What is the Prairie Rennaissance?
What the hell is the Prairie Rennaissance?
In postmodern times people tend to shy away from movements from groups and from names that are pejorative or limiting. Black Mountain, The New York School, the Vorticists, Futurists- and on and on are engrained in our collective poetic memories. Say the word Language Poets and everyone who loves poetry knows exactly what is being said and spoken about. But today people want to be careful not to be seen as part of a group, or a movement but sometimes these things happen without consent of the group and this has happened in the Midwest.
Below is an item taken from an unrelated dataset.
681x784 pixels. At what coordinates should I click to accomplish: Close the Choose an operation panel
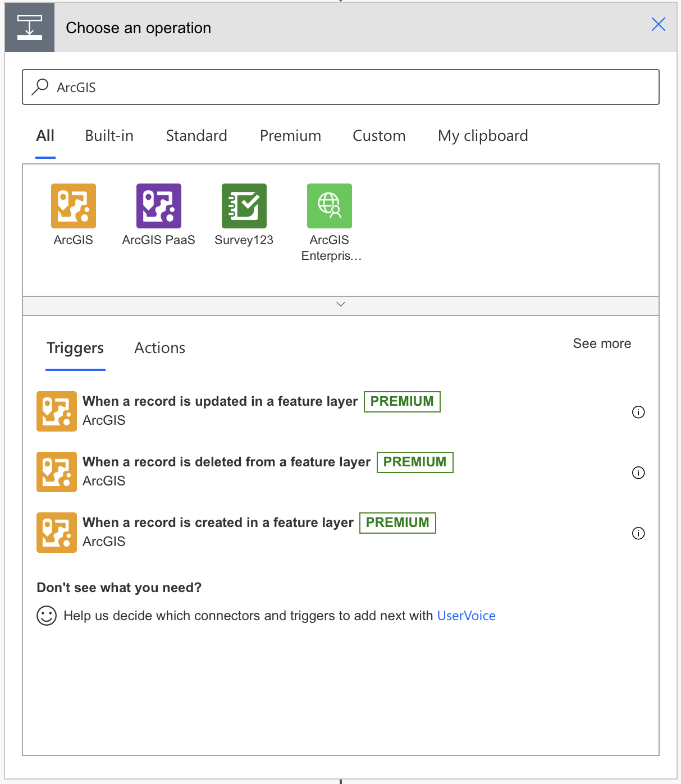(x=659, y=24)
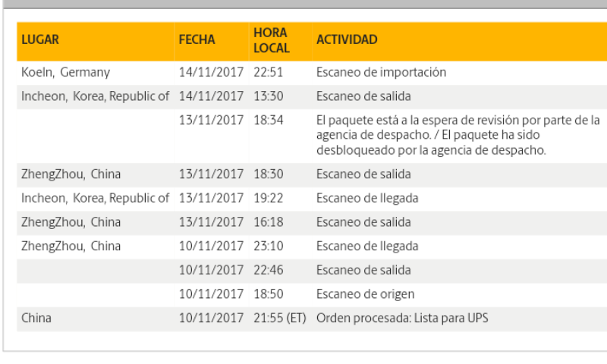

I had the fortunate timing to return to Chicago and the Midwest in March of 2003 and in the process to see that something is happening in our part of the world. Poetry-that most snobby and etherial of the literary arts in which a mediocre New York poet with the right connections can get published profusely-because of whom she knows ; while a fine, fine poet will be virtually ignored for many years because they are not known was changing.
Poetry because of the internet and because of the fact that creative people need not be in New York or San Francisco to have an impact has changed and one of the fruits of this change is something we are experiencing now, The Prairie Rennaissance. There are other places as well that are having their own rebirths, Texas, and Los Angeles come to mind.
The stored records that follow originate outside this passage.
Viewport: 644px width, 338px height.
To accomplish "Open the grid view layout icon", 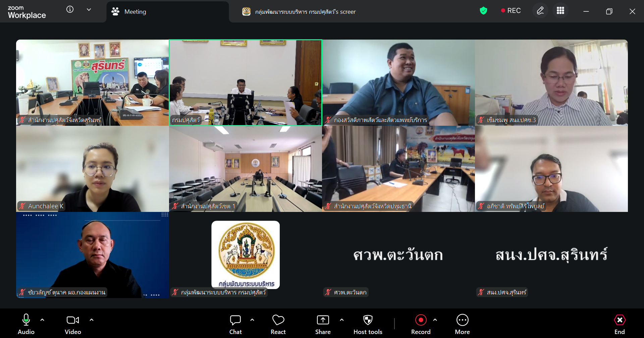I will click(x=560, y=11).
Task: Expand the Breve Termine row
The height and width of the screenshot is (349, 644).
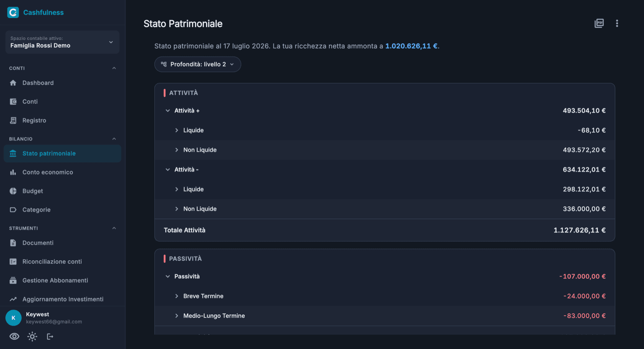Action: pos(385,296)
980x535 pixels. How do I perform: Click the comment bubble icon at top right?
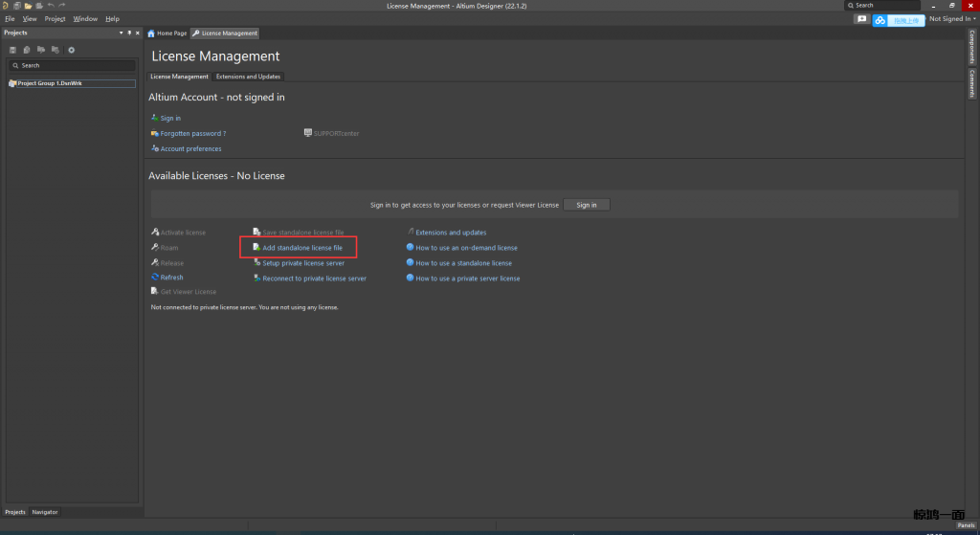click(x=861, y=19)
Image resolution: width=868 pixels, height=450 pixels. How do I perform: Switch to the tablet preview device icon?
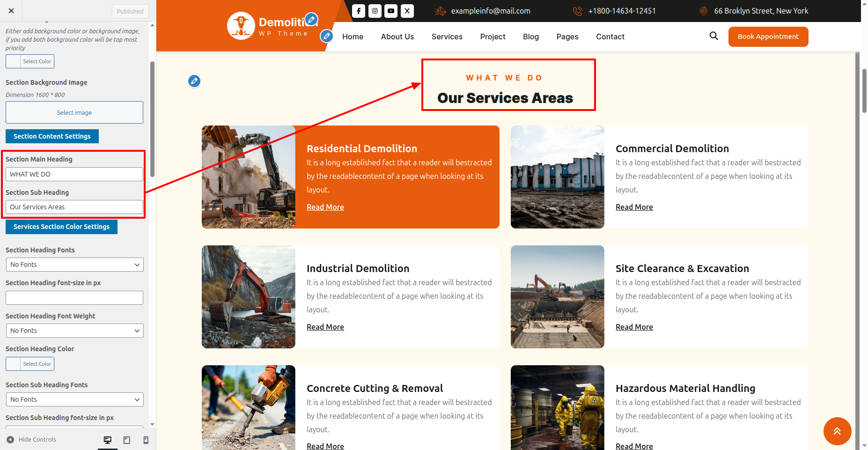tap(127, 440)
A community of poets, sitting in the middle of the country getting published and dialoging all with their own interests and agendas but also in dialogue has arisen in our part of the country and if people in other places are missing it they should see what is happening in the past year or so new books have come out from
Kerri Sonnenberg, Stacy Szymaszek, Roberto Harrison, John Tipton, Ray Bianchi, Mark Tardi, Chuck Stebelton, Laura Sims (She won the very NEW YORK FENCE ALBERTA PRIZE), William Allegrezza, Jesse Seldess, Peter O'Leary, Dan Beachy-Quick, Arielle Greenberg, Garin Cycholl, David Pavlich, Joel Craig, John Beer, Daniel Borzutsky, Kristy Odelius and Simone Muench.
All of these books came from the unique formation of the poets who wrote them but also all of these books came out of a group of poets who are in dialogue and who live between Chicago, Madison and Milwaukee and the greater Midwest, the Prairie.
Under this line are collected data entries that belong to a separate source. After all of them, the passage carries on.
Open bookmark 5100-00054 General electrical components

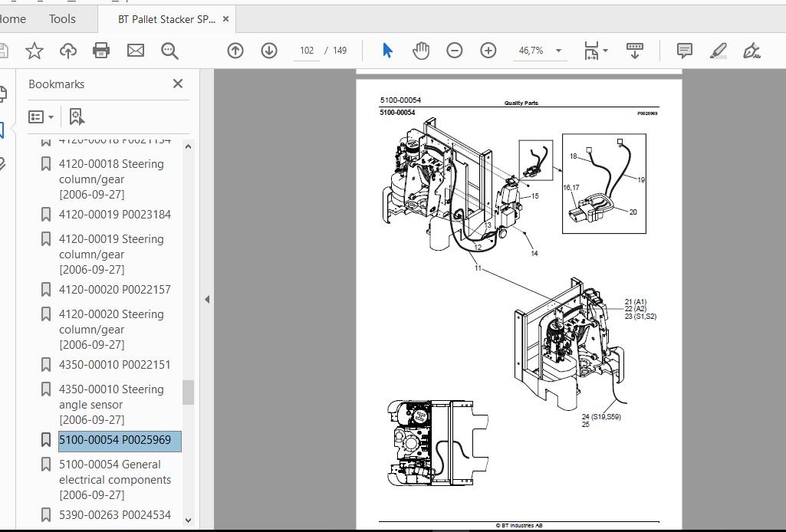pos(115,479)
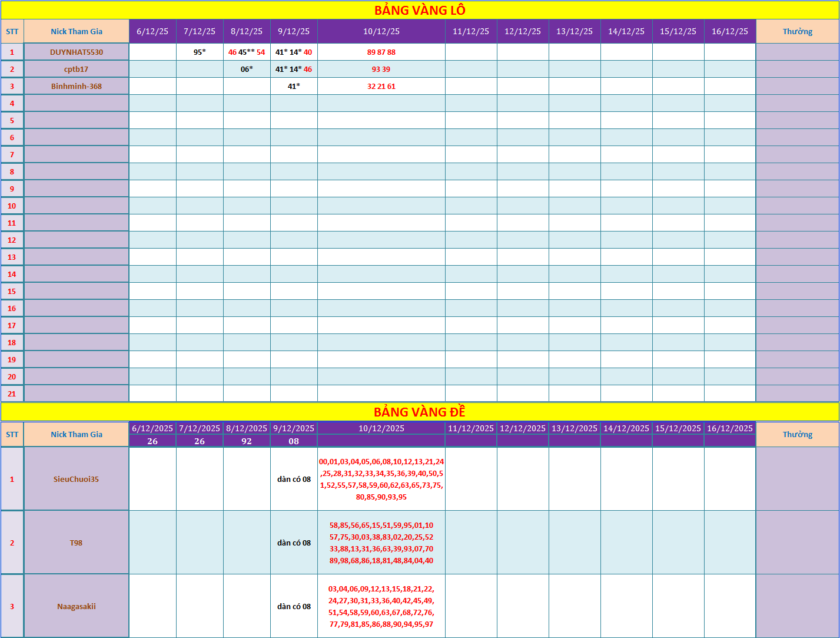The width and height of the screenshot is (840, 638).
Task: Click row number 21 in the Lô table
Action: pos(12,394)
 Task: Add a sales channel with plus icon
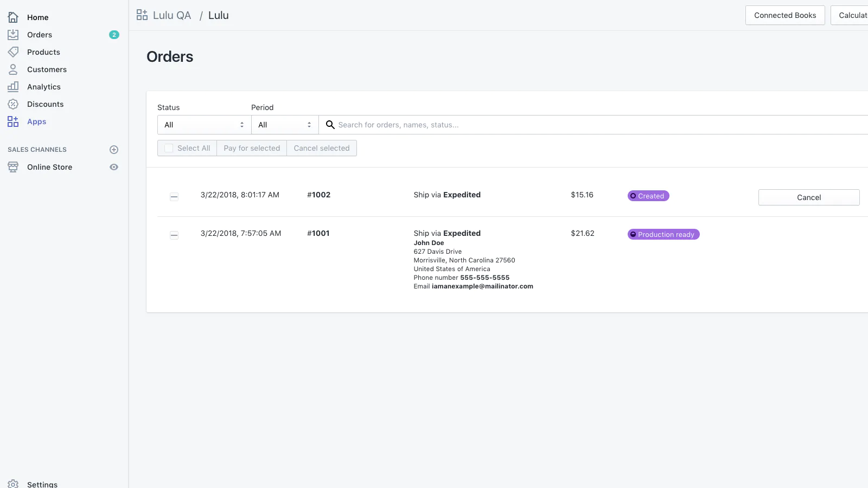(x=114, y=150)
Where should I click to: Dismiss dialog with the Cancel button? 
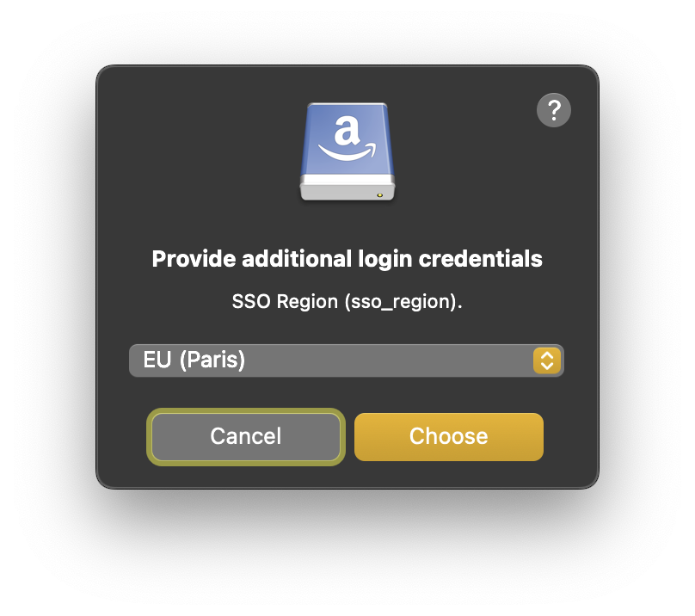coord(245,437)
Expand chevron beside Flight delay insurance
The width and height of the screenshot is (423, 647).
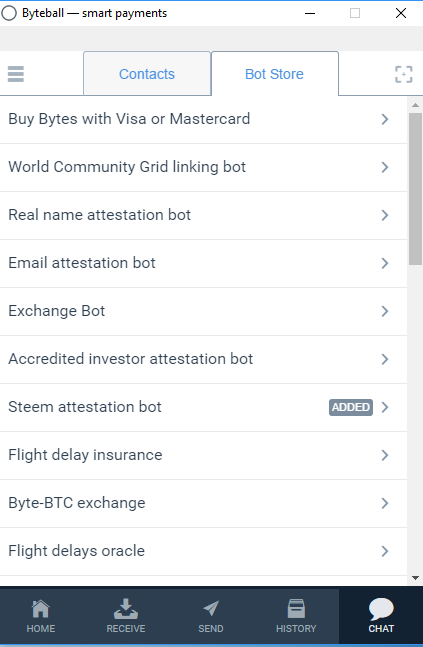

There are also other poets who are older but who are working in our region as well including Mark Nowak, Cole Swenson, Steve Tomasulla, Joe Amato, William Fuller who also are in dialogue and this great mash this great mixing is creating new and innovative poetry where it did not exist before.
Chicago and Milwaukee, reading series like the Discrete Series, Danny's Series, and Chicago Poetry Project, Woodland Pattern Bookstore in Milwaukee new presses like Flood Editions and great magazines like Conundrum, Antennae, Near South, Chicago Review and many others have made the Prairie fertile ground for a new poetics. The website that I animate, Chicagopostmodernpoetry.com consistantly has over 3800 unique visits and over 100,000 hits a month which is amazing for site focused on our small poetic part of the world.
It is interesting because over the past six months many members of our community have read in San Francisco and New York, the Mecca and Medina of the poetic world and so many poets commented on not expecting innovation from our part of the country! But the dialogue that is happening is leading to new ways
with poets like Stacy Szymaszek taking Olson and French Poetry and the Sea and creating something totally new, a poet like Mark Tardi who has fused math and music into a new sense of verse, John Tipton who takes an Eliotonian sense of order and turns it on its head to creat something new, or a poet like Simone Muench who while being firmly in the mainstream innovates on the edges to make a poetry that is new and fresh.
In the end the Prairie Rennaisance is real- it is new and it is building a new sense and innovative poetics not bound by traditional lines- a poetry that fuses traditional, experimental and innovative into something new.
Poets who feel free to smash the divisions, Experimental, Neo Formalist, Mainstream and to make something new again. Many may wince at the idea of a new collection of poets but in a sense we are an island in the middle of the sea of the US and that island has been recognized for what it is; something new.